■ TEXT SECTION
+++

Both singles were later nominated in the Global Digital Music – July category at the 12th Circle Chart Music Awards.

== Promotion ==
On July 13, 2022, W Korea announced J-Hope as the cover for the magazine's August issue—three versions were released. The magazine contained a full spread pictorial and an in-depth interview with the rapper about his music and Jack in the Box. He also discussed the album with Rolling Stone, Variety, and Consequence in articles published on July 15. J-Hope held a private listening party for the album at the Hybe headquarters in Yongsan on July 14. Attendees included BTS-bandmates Jin, RM, Jimin, V, and Jungkook, Hybe chairman Bang Si-hyuk, and several of the rapper's close friends and artists in the dance and music industries such as Tiger JK, Yoon Mi-rae, Uhm Jung-hwa, Heize, Jessi, Hyuna, Sunmi, Simon Dominic, Loco, and Sokodomo. Clips of the event were shared online by multiple attendees. On July 28, J-Hope appeared as a guest on the 14th episode of IU's Palette, a YouTube series hosted by singer IU. He performed "Equal Sign", as a duet with IU, and "Safety Zone" for the first time on the show. The rapper made his solo performance debut at Lollapalooza on July 31, as the headlining act for the final day of the event, and became the first South Korean artist to headline a main stage at a major United States music festival—the hour-long setlist included several songs from the album. In November, J-Hope headlined day two of the MAMA Awards in Japan, performing a medley of "More", "Arson", and "Future". The following month, he joined the performance lineup for Dick Clark's New Year's Rockin' Eve, held on December 31, and sang a medley comprising "= (Equal Sign)", "Chicken Noodle Soup", and the Holiday Remix version of "Butter" by BTS.

A documentary chronicling the album's making and J-Hope's performance at Lollapalooza, titled J-Hope in the Box, was released for streaming globally on Weverse and Disney+ beginning February 17, 2023.

== Critical reception ==

At Metacritic, which assigns a normalized rating out of 100 to reviews from professional publications, Jack in the Box received an average score of 87 based on six reviews, indicating "universal acclaim". In a 5-star review for NME, Rhian Daly wrote that the album was "smartly presented with a clearly signposted narrative" and "flows in a way that makes it a treat to enjoy from start to finish rather than dipping into songs at random." She described it as "thought-provoking and full of fresh new flavour", noting that while "J-Hope might have taken off his bright, optimistic mask...to show another dimension of his character [...] those qualities [...] still creep in here in places, pushing forward his empathetic, sincere messages with glimmers of positivity. Clashs Abbie Aitken complimented J-Hope's "experiment[ation] with genres not normally associated with his artistry", describing the change as "refreshing" and "resulting in a second album that completely juxtaposes his previous sound." In sentiments similar to Daly's, she also noticed "glimpses of the radiancy often associated with [the rapper]" surfacing throughout the album "despite an extremely darkened start". The Evening Standards Jochan Embley described the album as "a solid start", impressed with the constant changeup of J-Hope's vocal delivery and the "almost imperceptibl[e]" switching between Korean and English, but felt that the overall shortness of the record made it come across "more like a proof of concept than a fully realised album." He singled out "Equal Sign" and "Safety Zone" as the "rays of light" countering "the gloomier pits" of the rapper's personality in "the rest of the album's darkness."

+++

■ DATA EXCERPT
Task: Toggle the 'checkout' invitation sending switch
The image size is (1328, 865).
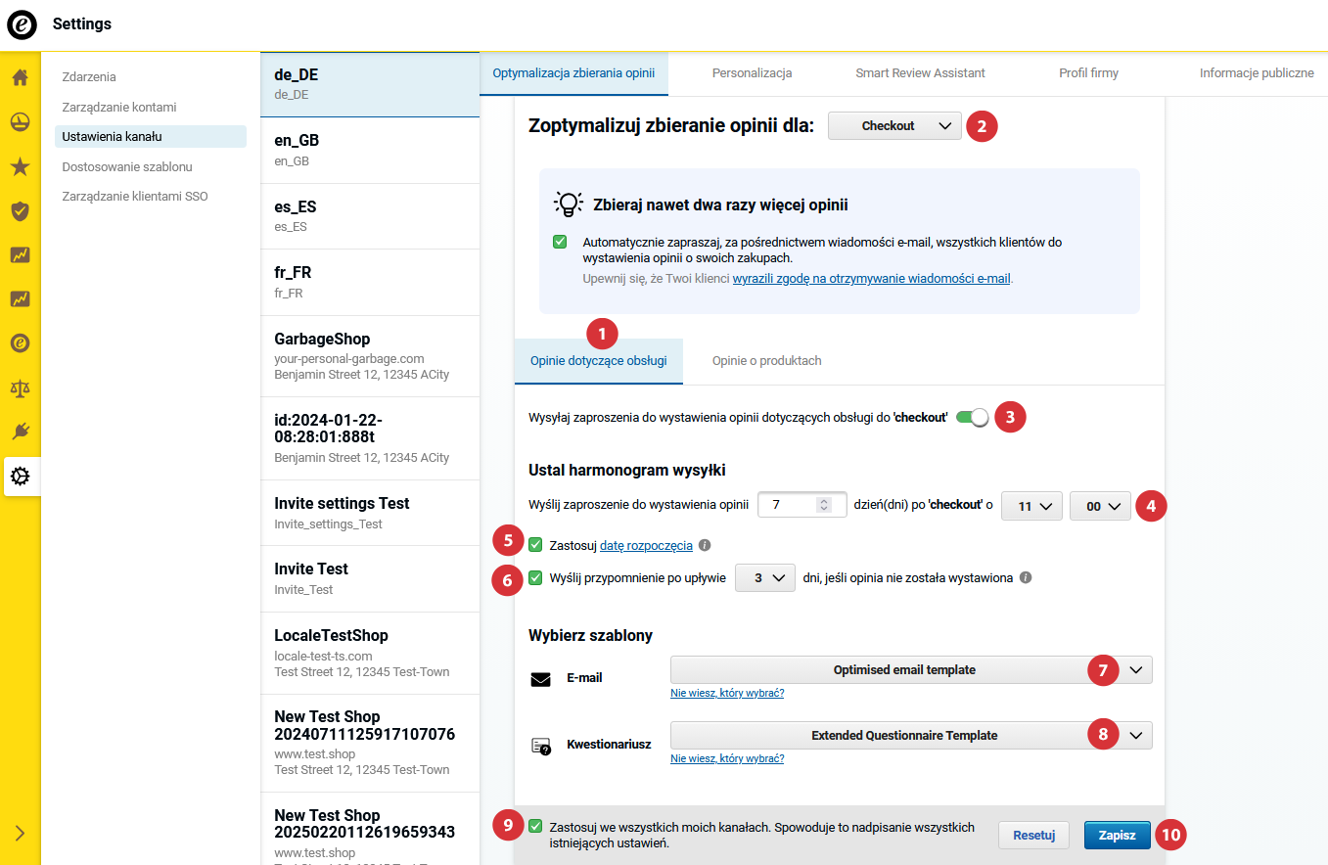Action: coord(973,417)
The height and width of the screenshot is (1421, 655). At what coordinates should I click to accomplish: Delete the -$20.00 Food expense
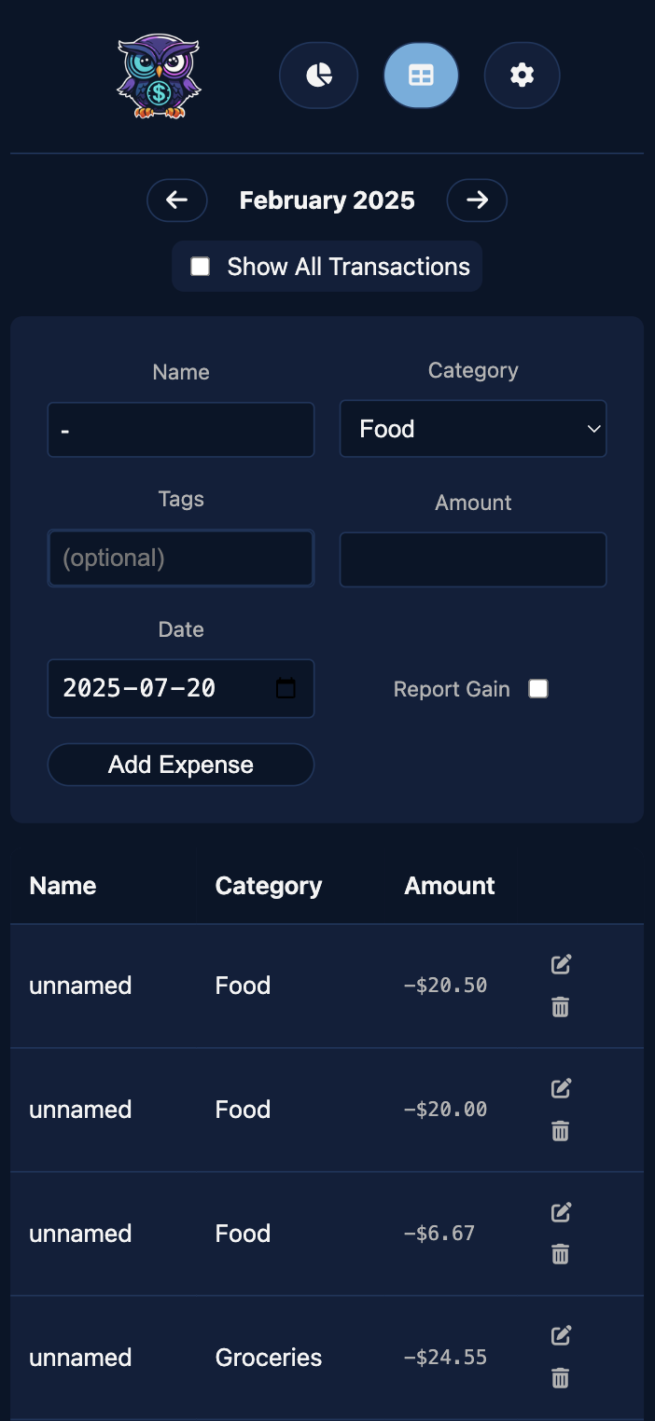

+++

■ WHAT THIS EXERCISE ASKS
**1.** Using the text on the album Jack in the Box, decide whether each statement agrees with it: (a) the private listening party took place at the Hybe headquarters in Yongsan, (b) Metacritic's average score for the album was based on ten reviews, and (c) the documentary J-Hope in the Box was released for streaming on Netflix. Give yes or no for each, with the deciding words of the text quoted exactly.
**2.** From the text on the album Jack in the Box, reproduce word for word the part that opens with the words containing "A documentary chronicling" and closes with "February 17, 2023.".

■ ANSWERS TO THE EXERCISES
**1.**
(a) Yes: "J-Hope held a private listening party for the album at the Hybe headquarters in Yongsan on July 14."
(b) No: "received an average score of 87 based on six reviews"
(c) No: "was released for streaming globally on Weverse and Disney+ beginning February 17, 2023."

**2.**
A documentary chronicling the album's making and J-Hope's performance at Lollapalooza, titled J-Hope in the Box, was released for streaming globally on Weverse and Disney+ beginning February 17, 2023.